There’s no crying in baseball: Dodgers’ Juan Uribe is still here

Now, now, it’s not that bad. Really, there are worse things in life. You could be assigned to cover synchronized anything.

So after Wednesday’s game, the Dodgers sent Jerry Sands back to triple-A Albuquerque to make roster room for Adam Kennedy. And as some of you apparently noticed, that means Juan Uribe was not designated for assignment.

Which also likely means he’s not going anywhere for the rest of the season. If they’re not going to unload him now, when would they?

Now, for some completely mystifying reason, fans want Uribe’s wonderfully round head, which, I’ve always argued, fits perfectly with his frame.

Apparently it has something to do with his current .193 batting average, which follows his .204 average from last season, which followed his signing a three-year contract for $21 million.


Though he’s had his share of injuries, the truth is that Uribe has been a serious bust, failing to deliver an ounce of the power the Dodgers originally hoped he would provide. And we’re not talking 25-30 home-run power either, but simply 15-20 power. In his nearly two seasons, he’s hit six total home runs.

Although Kennedy hasn’t done much either (.250, .302 on-base and .332 slugging percentages), no one was really expecting much. So by comparative expectation, he’s been a very mild success.

Yet they’re keeping Kennedy and Uribe and sending down Sands, the supposed power bat in waiting who was called up for all of three games.

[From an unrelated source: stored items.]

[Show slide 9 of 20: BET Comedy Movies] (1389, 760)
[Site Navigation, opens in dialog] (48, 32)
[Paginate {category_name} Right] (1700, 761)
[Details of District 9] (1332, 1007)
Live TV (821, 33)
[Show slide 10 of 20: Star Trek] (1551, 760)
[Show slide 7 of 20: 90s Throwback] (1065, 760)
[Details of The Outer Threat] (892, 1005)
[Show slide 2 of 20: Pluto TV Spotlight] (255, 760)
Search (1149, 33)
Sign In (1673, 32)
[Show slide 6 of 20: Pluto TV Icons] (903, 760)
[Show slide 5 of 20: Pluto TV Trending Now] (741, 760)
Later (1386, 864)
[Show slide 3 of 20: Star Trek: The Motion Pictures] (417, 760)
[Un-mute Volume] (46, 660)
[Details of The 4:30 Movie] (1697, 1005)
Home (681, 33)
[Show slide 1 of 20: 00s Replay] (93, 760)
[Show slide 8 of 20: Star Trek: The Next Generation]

They’re keeping Uribe, who hasn’t started a game since July 22. Who is never going to hit his way out of his slump if he doesn’t play. Who is now playing behind Luis Cruz and -- the last two games -- Jerry Hairston Jr.

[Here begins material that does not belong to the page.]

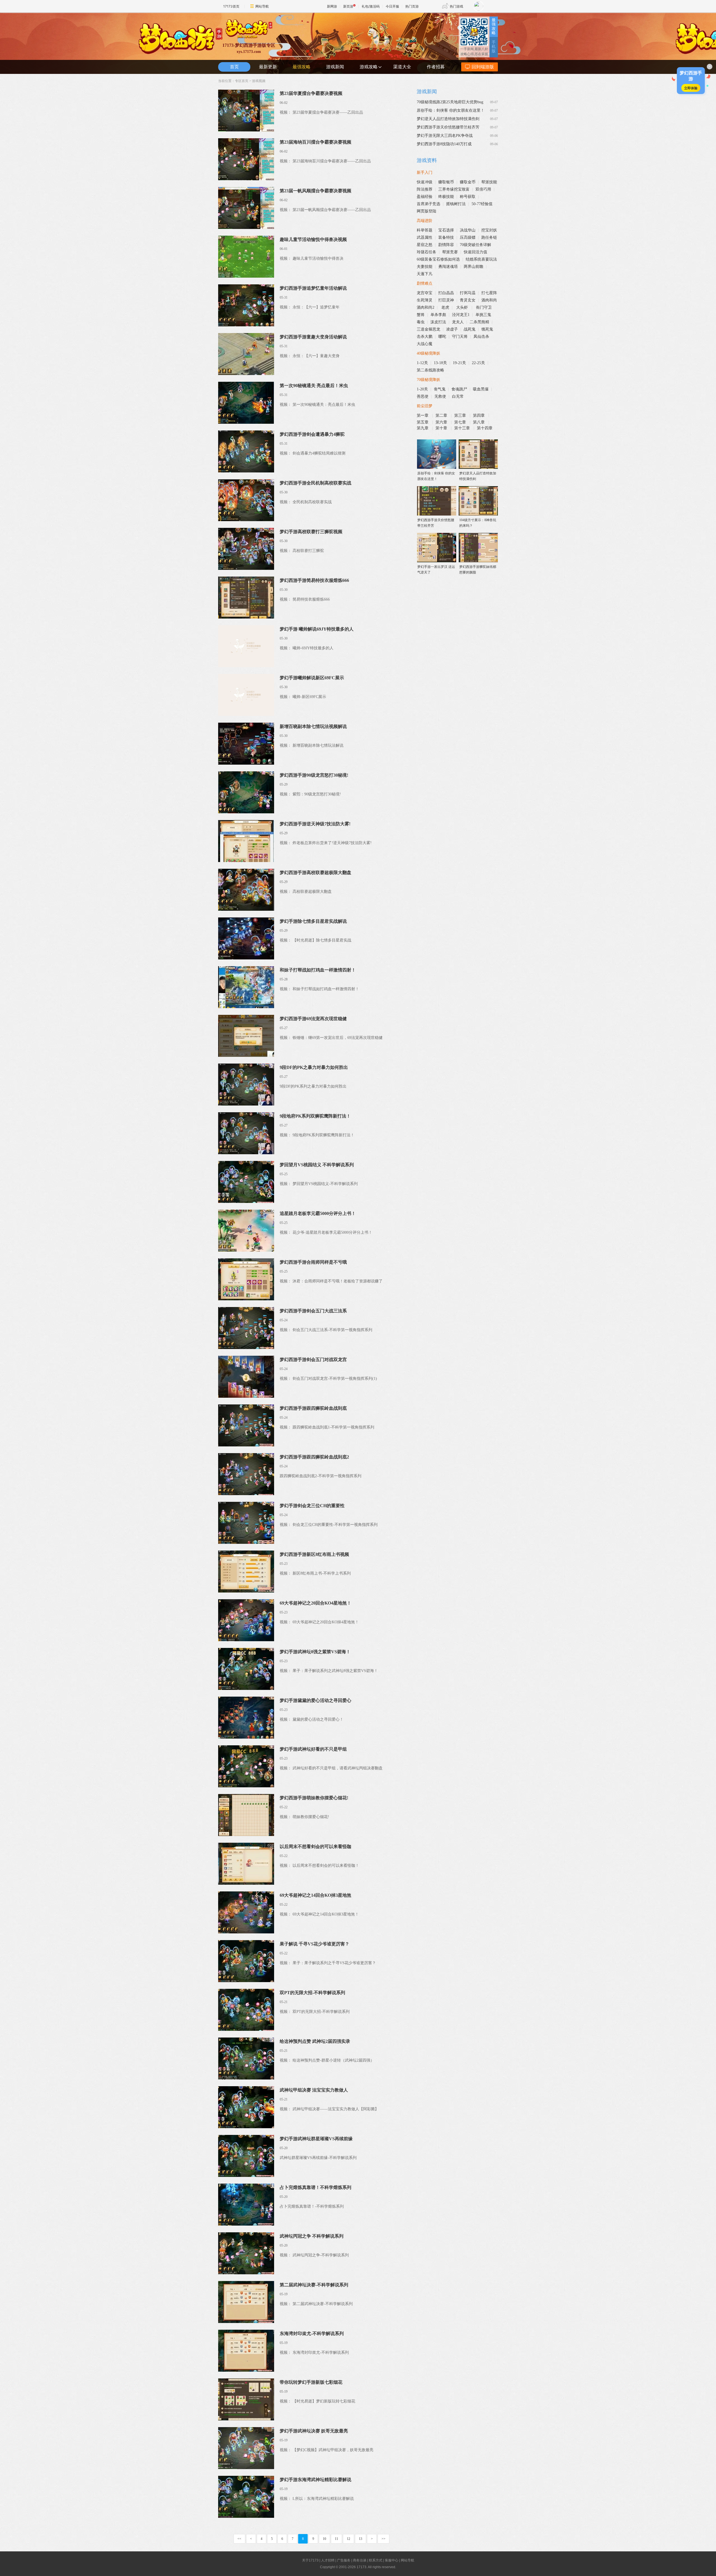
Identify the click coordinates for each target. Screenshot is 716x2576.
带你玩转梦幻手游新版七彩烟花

“I’m going to play the team that gives us the best chance to win, and I think that’s Jerry Hairston at third,” said Manager Don Mattingly.

Which leaves Uribe where? He has the best glove at third, but is not even being used as a defensive replacement. You could argue he at least offers a more stretch-drive-experienced bat than Sands, though thus far he’s 1-for-8 as a pinch-hitter.

If it came down to a late-inning situation in a key September game and you had to choose between Uribe and Sands to pinch hit, who would you pick? No, I mean, that’s your choice.

Apparently the Dodgers would rather trust a bat that’s been in these situations, even if it has been in hiding ever since he donned Dodger blue.

So buck up, it appears Uribe is going to be here through the rest of the season. Better find somewhere else to direct your Dodger angst. And don’t forget, he’s owed $7 million next season too.